Herceptin here we come
His junior minister Joe Cassar told me in Reporter last April that the breast cancer drug Herceptin (costing Lm20,000) will be available for cancer patients. It takes six friggin’ months for the PM to decide, and God only knows how much longer to issue and decide on a tender. If only cancer cells take that long to multiply...
I am not impressed.
The PM said with much fanfare in the last budget that he would introduce a breast- screening programme. Really? When? Can you give us a date, and if so, how?
In donkeys’ years from now he will probably get it done. Everyone would have forgotten what he had promised, when he had promised it and in what context.
And Pawlu Borg Olivier will probably wave his hands at the Granaries and praise his leader for getting things done.
There are many other issues which are simply forgotten.

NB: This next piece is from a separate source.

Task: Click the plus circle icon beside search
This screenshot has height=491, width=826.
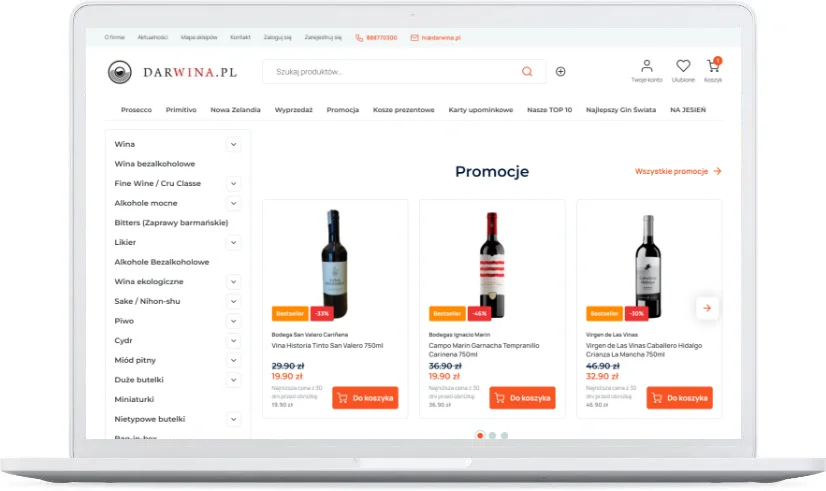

We hear for example about the success story of Maghtab and yet many readers may not know that Maghtab still burns on certain days, and that whole areas around Naxxar and Swieqi still suffer from aroma and fumes.

Blame it on Victor
The same applies to the hopeless public transport system in and around Malta. We blame the bus drivers. But really, Victor Spiteri – the man who captained the strikes this summer – is correct when he says that the government cannot really boast of being in favour of public transport, when it has been the same government’s policy all along to brag about how many private vehicles are imported annually into the country.
Well, I think I am feeling delirious. I think I should blame it on my cold and all these Panadols. I think I will just as well deposit Lm1,000 with Carmel Bonello and ask him one silly question about Smart City.
And if you don’t mind, I will share the question with all of you: “What does it take to Get Smart?”